• **Texte source**:
######
SEANCE DU 10 OCTOBRE 2000
M. le président.
La parole est à M. Bizet, auteur de la question n° 851, adressée à M. le
ministre des affaires étrangères.
M. Jean Bizet.
Ma question vise à interpeller M. le ministre des affaires étrangères sur le
financement de la politique agricole commune. Définie dans le cadre du Conseil
européen de Berlin, cette politique semble aujourd'hui, selon les craintes
émises par le commissaire en charge de l'agriculture, M. Franz Fischler, remise
en cause par le projet de la Commission européenne de financer la
reconstruction et le développement des Balkans entre 2001 et 2003, en partie
grâce à une réduction des dépenses prévues pour le fonctionnement des marchés
agricoles.
Cette réduction de l'ordre de 300 millions d'euros serait assurée par une
réorganisation du marché du sucre. Je suis étonné de constater qu'une
réorganisation d'une telle ampleur de ce marché n'ait pas été réalisée plut
tôt, à moins que les économies ainsi dégagées ne se traduisent d'une manière ou
d'une autre par une diminution du soutien communautaire global, les engagements
pris lors du Conseil européen de Berlin risquant dans ce cas de ne plus être
respectés.
On peut constater une fois de plus, dans cette affaire, le manque de cohérence
et de coordination des travaux du Conseil. Il est difficilement acceptable que
les ministres des affaires étrangères prennent des décisions apparemment sans
se soucier de leur financement, et que l'on propose ensuite aux ministres des
finances de remettre en cause un accord global sur la politique agricole
commune qui a été longuement et difficilement négocié.
Ce manque de cohérence est également un motif d'inquiétude si l'on songe à la
reprise des négociations au sein de l'Organisation mondiale du commerce, l'OMC.
La « clause de paix » qui protège l'agriculture européenne va s'éteindre en
2003. Ce n'est plus si loin ! Et si les négociations continuent à piétiner,
l'Union européenne risque d'en aborder la phase finale en position très
défavorable, car elle serait alors obligée de négocier sous la menace d'un
contentieux lourd de nombreux risques.
Je voudrais obtenir l'assurance, monsieur le secrétaire d'Etat, que le
Gouvernement a bien l'intention de faire respecter les décisions prises à
Berlin et que ces décisions restent bien la base de la position communautaire
dans les négociations de l'OMC.
M. le président.
La parole est à M. le secrétaire d'Etat.
M. Christian Paul,
secrétaire d'Etat à l'outre-mer.
Monsieur le sénateur, je voudrais, au
nom du Gouvernement et plus particulièrement de mon collège Hubert Védrine,
vous rassurer.
Comme vous l'avez relevé, la Commission européenne a en effet proposé un
effort financier important de l'Union européenne en faveur de la région des
Balkans pour la période 2001-2006. Cette contribution suppose, selon la
Commission, de réviser les perspectives financières adoptées au Conseil
européen de Berlin, en mars 1999, et qui lient aujourd'hui le Conseil, la
Commission et le Parlement européen.
######
• **Lignes enregistrées**:
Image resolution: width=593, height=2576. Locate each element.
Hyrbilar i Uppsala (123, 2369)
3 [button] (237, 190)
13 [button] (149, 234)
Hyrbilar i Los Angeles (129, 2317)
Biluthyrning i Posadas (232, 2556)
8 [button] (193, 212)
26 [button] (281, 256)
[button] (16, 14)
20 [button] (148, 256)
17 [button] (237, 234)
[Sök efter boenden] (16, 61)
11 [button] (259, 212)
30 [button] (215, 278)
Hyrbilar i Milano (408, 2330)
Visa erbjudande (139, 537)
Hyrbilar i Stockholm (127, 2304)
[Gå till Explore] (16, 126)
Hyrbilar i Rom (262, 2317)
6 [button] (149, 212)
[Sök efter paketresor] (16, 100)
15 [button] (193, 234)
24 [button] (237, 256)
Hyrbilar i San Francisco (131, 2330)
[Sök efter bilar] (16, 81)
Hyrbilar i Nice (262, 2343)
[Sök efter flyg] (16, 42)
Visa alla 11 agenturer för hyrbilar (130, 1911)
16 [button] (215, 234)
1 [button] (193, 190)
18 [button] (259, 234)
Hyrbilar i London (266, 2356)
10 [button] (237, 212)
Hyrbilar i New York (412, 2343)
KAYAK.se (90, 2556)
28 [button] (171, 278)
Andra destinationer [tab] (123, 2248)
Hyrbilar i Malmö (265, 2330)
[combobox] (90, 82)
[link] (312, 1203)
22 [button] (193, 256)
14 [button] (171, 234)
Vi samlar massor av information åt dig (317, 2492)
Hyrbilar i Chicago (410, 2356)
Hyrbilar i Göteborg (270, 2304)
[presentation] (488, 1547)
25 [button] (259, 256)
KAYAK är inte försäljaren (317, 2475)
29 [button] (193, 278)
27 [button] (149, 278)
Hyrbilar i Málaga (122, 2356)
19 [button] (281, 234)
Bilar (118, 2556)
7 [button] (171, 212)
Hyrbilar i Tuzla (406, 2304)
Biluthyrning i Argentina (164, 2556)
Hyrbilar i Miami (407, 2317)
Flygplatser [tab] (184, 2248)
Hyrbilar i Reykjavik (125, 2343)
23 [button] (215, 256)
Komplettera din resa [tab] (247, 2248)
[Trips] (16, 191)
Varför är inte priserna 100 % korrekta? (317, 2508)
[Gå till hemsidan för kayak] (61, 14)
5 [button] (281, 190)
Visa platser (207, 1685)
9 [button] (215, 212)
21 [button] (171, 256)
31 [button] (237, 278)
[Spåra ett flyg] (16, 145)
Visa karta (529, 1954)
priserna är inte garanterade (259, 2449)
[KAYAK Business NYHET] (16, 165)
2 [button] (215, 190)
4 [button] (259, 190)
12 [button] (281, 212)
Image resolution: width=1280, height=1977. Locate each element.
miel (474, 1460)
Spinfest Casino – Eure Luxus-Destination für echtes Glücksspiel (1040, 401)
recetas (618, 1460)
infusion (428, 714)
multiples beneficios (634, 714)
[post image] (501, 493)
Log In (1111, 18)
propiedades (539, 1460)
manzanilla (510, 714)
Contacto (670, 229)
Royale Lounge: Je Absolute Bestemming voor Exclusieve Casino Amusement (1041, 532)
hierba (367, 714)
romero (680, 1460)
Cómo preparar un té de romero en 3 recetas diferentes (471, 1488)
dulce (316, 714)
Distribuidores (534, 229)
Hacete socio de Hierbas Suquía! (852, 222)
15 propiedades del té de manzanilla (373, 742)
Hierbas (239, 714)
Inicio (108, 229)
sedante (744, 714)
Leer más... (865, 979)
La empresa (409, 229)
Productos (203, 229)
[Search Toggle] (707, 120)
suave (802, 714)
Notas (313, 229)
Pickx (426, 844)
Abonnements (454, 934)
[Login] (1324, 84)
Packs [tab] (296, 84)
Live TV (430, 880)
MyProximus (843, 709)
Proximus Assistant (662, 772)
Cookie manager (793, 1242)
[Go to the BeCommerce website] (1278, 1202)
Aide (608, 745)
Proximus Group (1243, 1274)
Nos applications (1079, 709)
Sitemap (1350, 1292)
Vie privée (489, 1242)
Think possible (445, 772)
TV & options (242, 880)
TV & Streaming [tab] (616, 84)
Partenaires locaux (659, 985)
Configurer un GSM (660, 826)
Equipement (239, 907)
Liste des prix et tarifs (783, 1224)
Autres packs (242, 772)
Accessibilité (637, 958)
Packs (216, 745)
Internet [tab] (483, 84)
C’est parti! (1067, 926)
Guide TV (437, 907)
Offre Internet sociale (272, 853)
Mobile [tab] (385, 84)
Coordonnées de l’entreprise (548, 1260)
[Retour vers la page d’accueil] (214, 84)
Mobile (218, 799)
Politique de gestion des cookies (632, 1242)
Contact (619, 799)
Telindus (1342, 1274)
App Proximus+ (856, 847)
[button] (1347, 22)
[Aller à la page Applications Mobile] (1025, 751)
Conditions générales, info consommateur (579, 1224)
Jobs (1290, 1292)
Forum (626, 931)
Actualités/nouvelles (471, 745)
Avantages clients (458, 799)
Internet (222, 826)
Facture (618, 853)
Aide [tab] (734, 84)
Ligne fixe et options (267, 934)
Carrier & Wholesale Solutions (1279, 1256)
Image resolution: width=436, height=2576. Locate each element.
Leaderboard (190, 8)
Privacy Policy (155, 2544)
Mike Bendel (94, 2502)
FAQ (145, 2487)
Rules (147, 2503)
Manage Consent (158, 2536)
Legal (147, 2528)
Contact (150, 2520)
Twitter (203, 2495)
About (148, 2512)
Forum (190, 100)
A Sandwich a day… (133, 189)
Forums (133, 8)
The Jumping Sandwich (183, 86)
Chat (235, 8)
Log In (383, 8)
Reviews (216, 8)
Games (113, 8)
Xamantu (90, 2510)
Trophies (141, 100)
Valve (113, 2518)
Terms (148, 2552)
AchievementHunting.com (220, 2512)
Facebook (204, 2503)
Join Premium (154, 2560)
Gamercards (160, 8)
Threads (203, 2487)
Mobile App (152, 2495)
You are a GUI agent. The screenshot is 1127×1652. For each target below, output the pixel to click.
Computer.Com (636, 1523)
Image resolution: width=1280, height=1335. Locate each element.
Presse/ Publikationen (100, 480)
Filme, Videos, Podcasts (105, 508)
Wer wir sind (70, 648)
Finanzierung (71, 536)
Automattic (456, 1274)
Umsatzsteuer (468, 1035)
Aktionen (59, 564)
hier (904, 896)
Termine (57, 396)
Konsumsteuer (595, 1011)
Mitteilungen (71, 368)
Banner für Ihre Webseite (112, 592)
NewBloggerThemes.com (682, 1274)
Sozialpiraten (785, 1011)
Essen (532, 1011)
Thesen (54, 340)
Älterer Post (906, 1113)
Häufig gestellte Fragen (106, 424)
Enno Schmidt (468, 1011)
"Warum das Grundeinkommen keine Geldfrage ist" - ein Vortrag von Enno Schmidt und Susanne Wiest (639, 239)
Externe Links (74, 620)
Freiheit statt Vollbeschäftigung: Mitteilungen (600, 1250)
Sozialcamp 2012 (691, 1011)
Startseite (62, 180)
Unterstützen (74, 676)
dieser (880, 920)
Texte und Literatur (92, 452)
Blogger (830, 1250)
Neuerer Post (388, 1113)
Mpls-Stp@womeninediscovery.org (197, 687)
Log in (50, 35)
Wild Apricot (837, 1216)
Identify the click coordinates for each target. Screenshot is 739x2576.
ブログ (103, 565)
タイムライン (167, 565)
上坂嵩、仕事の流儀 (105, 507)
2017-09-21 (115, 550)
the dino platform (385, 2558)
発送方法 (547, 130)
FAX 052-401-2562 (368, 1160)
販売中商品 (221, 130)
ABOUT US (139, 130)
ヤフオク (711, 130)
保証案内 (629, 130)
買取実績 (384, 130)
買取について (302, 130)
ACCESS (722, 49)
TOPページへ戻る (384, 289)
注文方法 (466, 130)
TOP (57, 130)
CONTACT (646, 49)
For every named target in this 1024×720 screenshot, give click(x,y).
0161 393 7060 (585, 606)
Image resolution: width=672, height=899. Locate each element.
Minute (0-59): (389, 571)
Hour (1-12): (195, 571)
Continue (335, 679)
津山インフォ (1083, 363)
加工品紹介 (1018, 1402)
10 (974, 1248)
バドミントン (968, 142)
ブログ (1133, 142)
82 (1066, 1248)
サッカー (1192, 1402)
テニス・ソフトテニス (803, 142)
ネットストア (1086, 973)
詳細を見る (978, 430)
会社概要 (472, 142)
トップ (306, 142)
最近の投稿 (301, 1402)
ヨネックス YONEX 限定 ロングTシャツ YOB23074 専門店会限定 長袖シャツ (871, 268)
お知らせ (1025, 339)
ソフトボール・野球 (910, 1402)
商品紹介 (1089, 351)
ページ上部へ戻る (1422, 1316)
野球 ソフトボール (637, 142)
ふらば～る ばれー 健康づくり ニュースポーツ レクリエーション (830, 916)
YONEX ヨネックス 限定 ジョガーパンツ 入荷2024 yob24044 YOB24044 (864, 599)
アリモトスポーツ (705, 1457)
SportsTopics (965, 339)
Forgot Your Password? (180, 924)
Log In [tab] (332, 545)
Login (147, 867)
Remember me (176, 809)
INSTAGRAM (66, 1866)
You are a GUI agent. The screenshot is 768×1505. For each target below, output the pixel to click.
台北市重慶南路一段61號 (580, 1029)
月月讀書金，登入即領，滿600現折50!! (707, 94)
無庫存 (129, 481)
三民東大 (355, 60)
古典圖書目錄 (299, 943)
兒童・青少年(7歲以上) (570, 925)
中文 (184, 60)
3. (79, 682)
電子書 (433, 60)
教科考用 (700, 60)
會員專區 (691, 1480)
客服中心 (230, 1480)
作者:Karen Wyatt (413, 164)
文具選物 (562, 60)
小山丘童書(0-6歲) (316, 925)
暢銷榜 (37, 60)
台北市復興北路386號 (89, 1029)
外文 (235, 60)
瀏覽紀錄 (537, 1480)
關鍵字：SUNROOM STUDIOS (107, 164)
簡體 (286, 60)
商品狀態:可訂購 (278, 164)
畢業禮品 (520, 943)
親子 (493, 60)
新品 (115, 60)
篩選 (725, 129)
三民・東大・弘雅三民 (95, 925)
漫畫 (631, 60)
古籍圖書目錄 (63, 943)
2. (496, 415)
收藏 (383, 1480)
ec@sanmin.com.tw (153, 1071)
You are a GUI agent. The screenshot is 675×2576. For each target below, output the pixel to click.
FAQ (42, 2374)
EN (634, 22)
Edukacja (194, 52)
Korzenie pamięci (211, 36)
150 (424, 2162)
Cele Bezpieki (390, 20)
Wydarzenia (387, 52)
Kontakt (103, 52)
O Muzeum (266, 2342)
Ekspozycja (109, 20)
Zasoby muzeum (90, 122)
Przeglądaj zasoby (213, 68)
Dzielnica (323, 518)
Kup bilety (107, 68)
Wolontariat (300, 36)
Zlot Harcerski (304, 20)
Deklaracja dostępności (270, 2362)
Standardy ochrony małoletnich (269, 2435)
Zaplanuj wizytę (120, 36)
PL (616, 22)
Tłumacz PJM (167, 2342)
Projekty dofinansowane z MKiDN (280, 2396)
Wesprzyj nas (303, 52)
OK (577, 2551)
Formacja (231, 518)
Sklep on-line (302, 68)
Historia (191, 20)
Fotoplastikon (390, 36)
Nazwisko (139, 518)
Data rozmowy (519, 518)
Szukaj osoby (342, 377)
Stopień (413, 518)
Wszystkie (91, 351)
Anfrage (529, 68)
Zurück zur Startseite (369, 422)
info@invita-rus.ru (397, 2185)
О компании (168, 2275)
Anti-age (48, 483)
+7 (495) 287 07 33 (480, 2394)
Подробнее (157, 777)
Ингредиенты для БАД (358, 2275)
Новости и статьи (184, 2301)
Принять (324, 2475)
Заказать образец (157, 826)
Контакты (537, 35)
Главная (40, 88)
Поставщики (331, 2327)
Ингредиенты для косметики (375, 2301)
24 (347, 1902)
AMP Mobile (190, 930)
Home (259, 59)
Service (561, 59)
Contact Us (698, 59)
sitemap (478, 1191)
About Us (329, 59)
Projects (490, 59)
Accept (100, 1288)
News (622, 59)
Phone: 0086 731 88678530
######
• **Consigne 1**: Recopiez tout le passage du compte rendu sur la politique agricole commune, depuis « La parole est à M. le » jusqu'à « le Parlement européen. » inclus.
• **Consigne 2**: Poursuivez le compte rendu sur la politique agricole commune à la suite de sa dernière phrase.
Les lignes enregistrées ne sont d'aucune utilité ici.

• **Réponse attendue 1**:
La parole est à M. le secrétaire d'Etat.
M. Christian Paul,
secrétaire d'Etat à l'outre-mer.
Monsieur le sénateur, je voudrais, au
nom du Gouvernement et plus particulièrement de mon collège Hubert Védrine,
vous rassurer.
Comme vous l'avez relevé, la Commission européenne a en effet proposé un
effort financier important de l'Union européenne en faveur de la région des
Balkans pour la période 2001-2006. Cette contribution suppose, selon la
Commission, de réviser les perspectives financières adoptées au Conseil
européen de Berlin, en mars 1999, et qui lient aujourd'hui le Conseil, la
Commission et le Parlement européen.

• **Réponse attendue 2**:
Il est clair - je tiens à le souligner ici - que le gouvernement français ne
saurait accepter que le financement de la reconstruction et du développement
des Balkans puisse être assuré, comme le propose la Commission, par un
prélèvement à hauteur de 300 millions d'euros sur les dépenses agricoles. Les
autorités françaises s'opposent donc à cette proposition de révision des
perspectives financières et l'ont déjà indiqué très clairement et à plusieurs
reprises à Bruxelles. Les partenaires de la France partagent également la
volonté de cette dernière de ne pas remettre en cause les règles de discipline
budgétaire définies à Berlin et considèrent que l'effort supplémentaire à
fournir en faveur des Balkans peut être financé sans modifier les plafonds de
crédits arrêtés l'an dernier.
Le Gouvernement a donc bien l'intention de faire respecter les décisions
adoptées en 1999 sur la programmation budgétaire prévue pour les années 2000 à
2006 qui couvrent, notamment, le financement de la réforme de la politique
agricole commune. Les dépenses agricoles, y compris celles de l'organisation
commune du marché du sucre, évolueront dans le cadre des enveloppes fixées à
Berlin. Ces décisions restent également le fondement de la position
communautaire dans les négociations de l'Organisation mondiale du commerce.
M. Jean Bizet.
Je demande la parole.
M. le président.
La parole est à M. Bizet.
M. Jean Bizet.
Je vous remercie, monsieur le secrétaire d'Etat, de ces précisions dont je
prends bonne note. Je souhaite vivement qu'il ne soit pas procédé à une
ponction de 300 millions d'euros sur le budget de la politique agricole
commune, car ce serait dramatique pour l'ensemble des négociations et pour les
agriculteurs de notre pays.
J'avoue que cela me fait penser à ce qui s'est passé lors des accords de Blair
House en 1992 : au cours desquels la Commission ayant outrepassé les missions
qui lui avaient été confiées, nous restons depuis lors dépendants, s'agissant
des protéines végétales, à hauteur de quelque 76 %.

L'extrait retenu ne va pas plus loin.